■ GIVEN TEXT

>> begin

Akhilesh Bajaj and I discussed this issue briefly last night, and I'd like to see the subject opened for discussion here. Both he and I are in the IT field, and quite familiar with the technologies required to implement either mechanism. But neither of us has really paid a great deal of attention to the number of actual algorithms chosen, other than to notice the debate and read about a couple of the most common types.Personally, I would have felt that using a higher oversampled rate would be best, and then to use interpolation between sampled words. That is my initial gut reaction, without giving it much thought. This is sort of like the simple and obvious idea that higher sampling rates and greater bit density always produce a higher quality and truer representation of the original signal.
But oversampling an existing dataset isn't the same thing as recording with a higher sampling rate. Oversampling simply makes up some steps in between two samples, and fills in the blank. You can "make up" whatever you want to fill the gap, and this, I suppose, is what creative algorithm writers develop. The most obvious one is to use a simple interpolation scheme. But that can be as easily done with an electrical low-pass filter. Integrate the output of the DAC with a capacitor, a simple RC filter.
This makes a great deal of sense, really. A simple one-to-one sample, output through a low-pass filter that smoothes the top end. An anaolog computer, after all, is like a very high-resolution, high speed digital computer. So the simple RC filter is an analog computer than does the interpolation very well.
Of course, the trouble with this reasoning is that the 44.1kHz is very close to the minimum required to reproduce 20kHz. Each half cycle of a 22kHz will be sampled twice, and the DAC translation then comes closer to approximating a square wave. The RC filter would smooth the edges to approximate a sine, but then this requires a very high-order "brick wall" filter to attenuate the harmonics without attenuating the fundamental. First harmonic is only one octave away, and so filter slope must be high and the corner must be placed immediately above 20kHz.
Another trouble with such a low sampling frequency is that of aliasing. Signals in the top-octave will usually not synchronize with the sampling frequency so that some of time, the output representation will skip cycles. If you sample a 20kHz sine signal with a 44kHz ADC, then you will develop a sort of beat-frequency representation of the signal. The first sample may pick up the leading 0.707 point of the first half cycle, and the second sample would then be just before the trailing 0.707 point. The third cycle would be between the falling zero crossing point and the ramp down towards the leading 0.707 point of the second half cycle. The fourth sample would be around the peak of the second half cycle. So the recorded dataset is aliased. Anti-aliasing must be the biggest challenge to CD algorithm developers, and not so much the relatively simple integration filter on the DAC's output.
If data rate and storage isn't an issue, the best thing is to use a very high sampling rate and large word length. The higher, the better. You get to a point where filtering is not required and aliasing doesn't occur. But when the 44.1kHz rate is assumed, then massaging the recorded data with anti-aliasing and other digital processing will probably yield improvements to the output analog signal representation.
What are your thoughts?

>> end

■ Element lookup records
>> begin

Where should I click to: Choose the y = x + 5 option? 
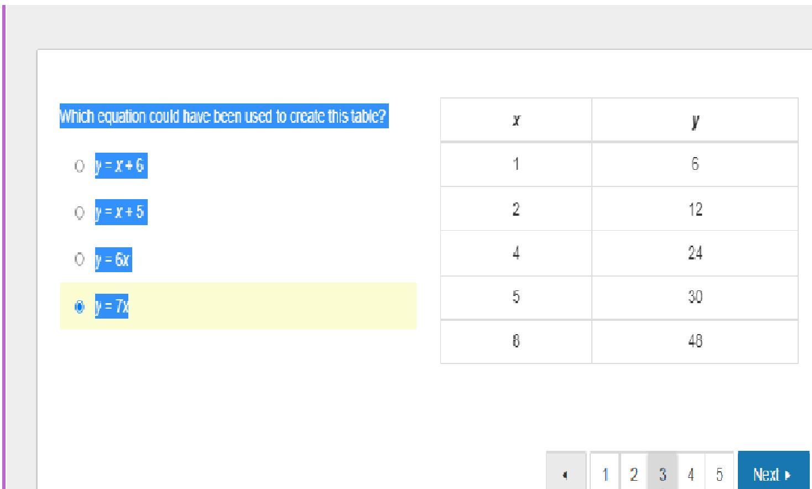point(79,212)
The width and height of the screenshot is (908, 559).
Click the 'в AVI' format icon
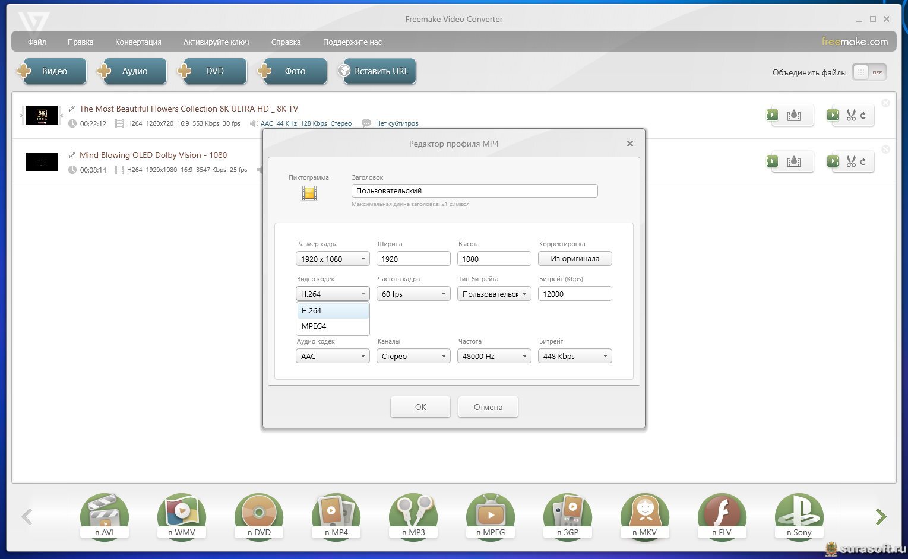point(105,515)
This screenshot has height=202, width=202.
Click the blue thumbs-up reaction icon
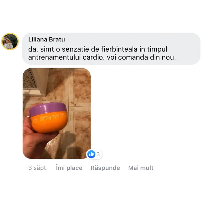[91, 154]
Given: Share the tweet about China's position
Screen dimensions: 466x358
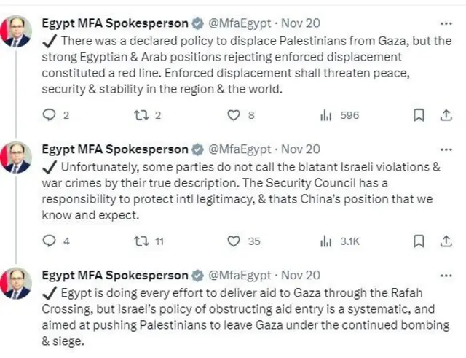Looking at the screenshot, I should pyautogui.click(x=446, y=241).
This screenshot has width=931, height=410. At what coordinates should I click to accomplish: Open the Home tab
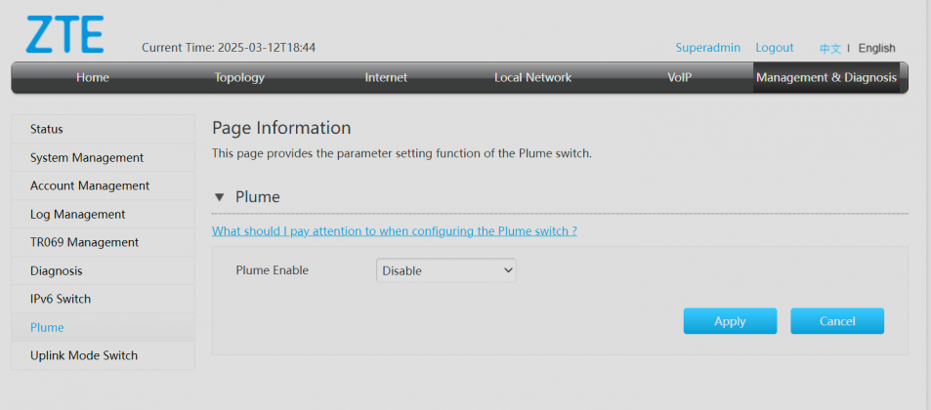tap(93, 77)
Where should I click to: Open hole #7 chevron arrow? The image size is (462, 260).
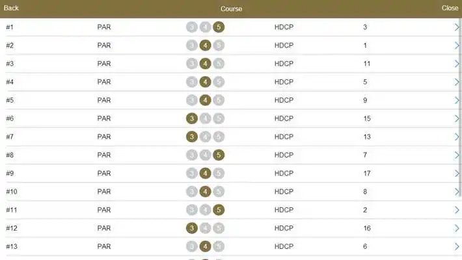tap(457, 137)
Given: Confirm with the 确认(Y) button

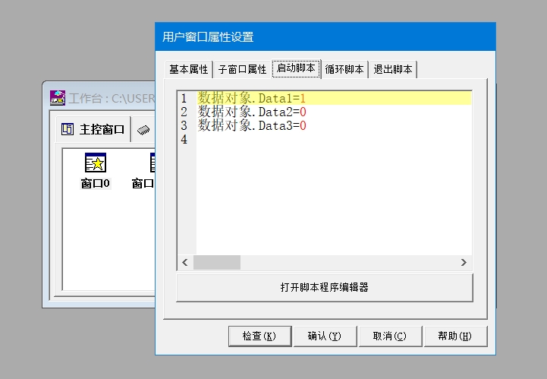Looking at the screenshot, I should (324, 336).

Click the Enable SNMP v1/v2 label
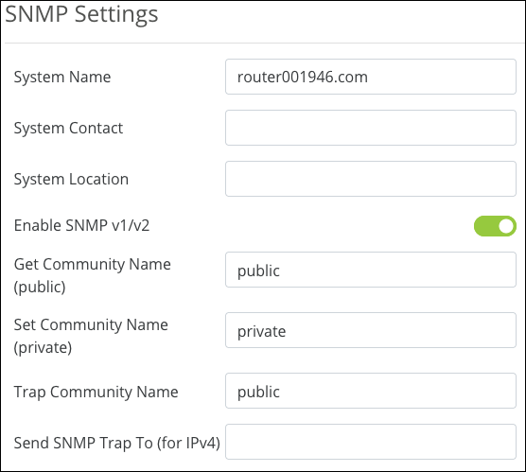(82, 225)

>> end

■ TASKS AND EXERCISES
(a) Answer these questions about the forum post.
(i) What simple filter does it say can integrate the output of the DAC?
(ii) What does it say you develop if you sample a 20kHz sine signal with a 44kHz ADC?
(iii) What does it call the best thing if data rate and storage isn't an issue?
(b) Rewrite the records, starting at the line that has "This screenshot has height=202, width=202." and running through the end of the records, with "button" replaced by "control" and nothing else changed; leave the pictures out.

■ ANSWERS FOR THIS EXERCISE
(a)
(i) A simple RC filter, made with a capacitor.
(ii) A sort of beat-frequency representation of the signal.
(iii) Using a very high sampling rate and large word length.

(b)
This screenshot has height=202, width=202.
Click the blue thumbs-up reaction icon
[91, 154]
Given: Share the tweet about China's position
Screen dimensions: 466x358
Looking at the screenshot, I should pyautogui.click(x=446, y=241).
This screenshot has width=931, height=410. At what coordinates should I click to accomplish: Open the Home tab
tap(93, 77)
Where should I click to: Open hole #7 chevron arrow? The image size is (462, 260).
tap(457, 137)
Given: Confirm with the 确认(Y) control

Looking at the screenshot, I should (324, 336).

Click the Enable SNMP v1/v2 label
(82, 225)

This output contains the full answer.